Оглядываясь назад, я вижу, что вместе с моими соратниками в феминистском сообществе я обратилась к исследованию памяти, движимая убеждением, что, как и феминистское искусство, литература или академическая наука, она снабжала меня инструментами, позволяющими обнаружить и восстановить переживания и жизненные истории, которые иначе могли бы остаться недоступными для историка. Как форма контристории «память» предлагала средства осмысления того, как структуры власти задействуют механизмы забвения, забытья и стирания былого опыта, а тем самым и средства его восстановления и переосмысления. Она предлагала формы восстановления справедливости, свободные от ограничений, свойственных господствующим строго юридическим процедурам, а также средства защиты и отстаивания прав отдельных лиц и групп, чьи истории и опыт еще не получили осмысления.
В то же самое время феминизм и другие движения за социальные изменения обусловливают возникновение важных направлений в исследовании памяти и работе с ней. Они делают активизм неотъемлемой частью науки. Они сделали возможным анализ эмоции, телесности, частного и интимного пространств как материала исторической науки, перемещая наше внимание на кажущиеся незначительными события повседневной жизни. Они чувствительны к особой уязвимости жизни, застигнутой исторической катастрофой, и к многообразным воздействиям, которые травма может оказывать на различных субъектов истории. Важно отметить, что эти движения обратили особое внимание на агентов и технологии культурной памяти, прежде всего на их генеалогии и традиционные, пропитанные влиянием эдипова комплекса, семейные структуры, в рамках которых те часто возникали.
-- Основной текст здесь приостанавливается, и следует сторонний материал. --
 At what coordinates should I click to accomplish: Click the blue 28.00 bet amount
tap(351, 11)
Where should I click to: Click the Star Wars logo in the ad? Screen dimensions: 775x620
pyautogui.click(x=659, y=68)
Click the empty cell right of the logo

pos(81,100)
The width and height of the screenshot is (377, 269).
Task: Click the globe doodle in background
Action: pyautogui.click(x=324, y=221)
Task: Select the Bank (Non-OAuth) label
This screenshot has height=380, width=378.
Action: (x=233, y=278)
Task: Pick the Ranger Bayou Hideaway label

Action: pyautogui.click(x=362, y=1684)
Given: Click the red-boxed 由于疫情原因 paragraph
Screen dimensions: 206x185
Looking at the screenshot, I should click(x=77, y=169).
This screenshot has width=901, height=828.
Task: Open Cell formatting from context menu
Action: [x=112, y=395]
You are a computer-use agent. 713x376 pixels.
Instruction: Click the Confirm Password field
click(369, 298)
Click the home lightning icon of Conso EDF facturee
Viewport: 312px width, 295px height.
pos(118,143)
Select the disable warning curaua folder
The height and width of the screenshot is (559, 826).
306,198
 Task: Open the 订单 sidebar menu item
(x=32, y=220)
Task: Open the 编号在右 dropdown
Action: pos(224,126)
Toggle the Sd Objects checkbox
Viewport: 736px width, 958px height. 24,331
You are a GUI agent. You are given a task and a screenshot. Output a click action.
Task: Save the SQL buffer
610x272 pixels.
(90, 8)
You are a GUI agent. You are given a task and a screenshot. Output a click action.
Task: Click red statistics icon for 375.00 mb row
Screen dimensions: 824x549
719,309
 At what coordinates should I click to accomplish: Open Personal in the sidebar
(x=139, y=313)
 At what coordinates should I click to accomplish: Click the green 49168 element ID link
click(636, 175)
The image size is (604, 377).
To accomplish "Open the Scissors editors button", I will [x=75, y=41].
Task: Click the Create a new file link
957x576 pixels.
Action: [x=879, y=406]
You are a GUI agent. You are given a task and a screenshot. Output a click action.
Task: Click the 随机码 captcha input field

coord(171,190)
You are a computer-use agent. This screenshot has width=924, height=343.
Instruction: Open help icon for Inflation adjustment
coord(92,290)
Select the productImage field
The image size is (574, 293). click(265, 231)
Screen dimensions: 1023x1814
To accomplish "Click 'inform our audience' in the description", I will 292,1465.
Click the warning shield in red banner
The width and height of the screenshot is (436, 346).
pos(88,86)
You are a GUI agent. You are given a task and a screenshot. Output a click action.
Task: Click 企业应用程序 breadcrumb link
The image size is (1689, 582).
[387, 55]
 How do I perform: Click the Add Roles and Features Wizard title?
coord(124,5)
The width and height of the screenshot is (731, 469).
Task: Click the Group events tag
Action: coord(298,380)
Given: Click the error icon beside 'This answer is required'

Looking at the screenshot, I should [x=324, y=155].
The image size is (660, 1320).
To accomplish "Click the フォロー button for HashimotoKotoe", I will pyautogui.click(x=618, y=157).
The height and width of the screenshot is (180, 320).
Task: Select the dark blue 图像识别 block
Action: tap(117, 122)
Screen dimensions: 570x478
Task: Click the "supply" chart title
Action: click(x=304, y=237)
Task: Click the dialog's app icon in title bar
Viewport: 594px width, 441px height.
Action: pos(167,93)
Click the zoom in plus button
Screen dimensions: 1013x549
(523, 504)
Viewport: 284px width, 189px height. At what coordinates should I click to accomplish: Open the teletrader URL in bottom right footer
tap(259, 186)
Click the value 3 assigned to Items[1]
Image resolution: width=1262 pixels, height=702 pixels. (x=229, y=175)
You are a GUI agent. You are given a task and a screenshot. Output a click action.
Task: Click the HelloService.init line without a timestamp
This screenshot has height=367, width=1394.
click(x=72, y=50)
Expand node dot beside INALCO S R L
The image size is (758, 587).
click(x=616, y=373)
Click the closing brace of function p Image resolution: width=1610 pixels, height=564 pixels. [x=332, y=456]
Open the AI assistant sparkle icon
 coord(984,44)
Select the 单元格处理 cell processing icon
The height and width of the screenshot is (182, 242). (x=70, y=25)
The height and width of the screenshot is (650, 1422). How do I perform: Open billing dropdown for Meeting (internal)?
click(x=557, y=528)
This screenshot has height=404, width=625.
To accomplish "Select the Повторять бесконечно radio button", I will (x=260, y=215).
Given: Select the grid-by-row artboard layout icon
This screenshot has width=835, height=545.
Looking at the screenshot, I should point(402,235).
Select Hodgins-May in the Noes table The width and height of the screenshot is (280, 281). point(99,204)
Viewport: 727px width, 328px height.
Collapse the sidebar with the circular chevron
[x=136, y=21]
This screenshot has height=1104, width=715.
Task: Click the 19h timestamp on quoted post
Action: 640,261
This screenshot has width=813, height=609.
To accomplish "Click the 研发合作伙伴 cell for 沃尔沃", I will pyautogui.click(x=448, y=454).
Они внимательно исследовали и отвергли формы сентиментальности, связанные с образом утраченного ребенка, который часто используется для передачи травматических сюжетов, – придя к выводу о необходимости разрушить этот образ и заниматься иными видами связи помимо семейных, создавая дополнительные привязки поверх линий различия.
Недавно в Нью-Йорке во время панельной дискуссии по проблемам исследования памяти историк, скептически настроенный по отношению к стремительному расширению сферы исследования памяти и ее охвата, кратко обрисовал происхождение этого направления, перечислив его «отцов-основателей»: Морис Хальбвакс, Пьер Нора и Мишель Фуко19. Хотя эти теоретики действительно заложили основы дисциплины, ни я, ни другие находившиеся в аудитории представители феминистского сообщества никогда не считали их своими академическими пращурами. Если бы кого-то из нас попросили рассказать историю возникновения нашей дисциплины, восклицали мы во время кофе-брейка, мы назвали бы Зигмунда Фрейда и Мелани Клейн, Вирджинию Вулф, Марселя Пруста и Тони Моррисон, Ханну Арендт, Шошану Фельман и Кэти Карут. Мы вернулись бы к истокам феминистских исследований, особенно к женской истории и ее поиску «полезного прошлого», и обсудили бы политические влияния, сделавшие поле наших исследований таким, какое оно есть сейчас.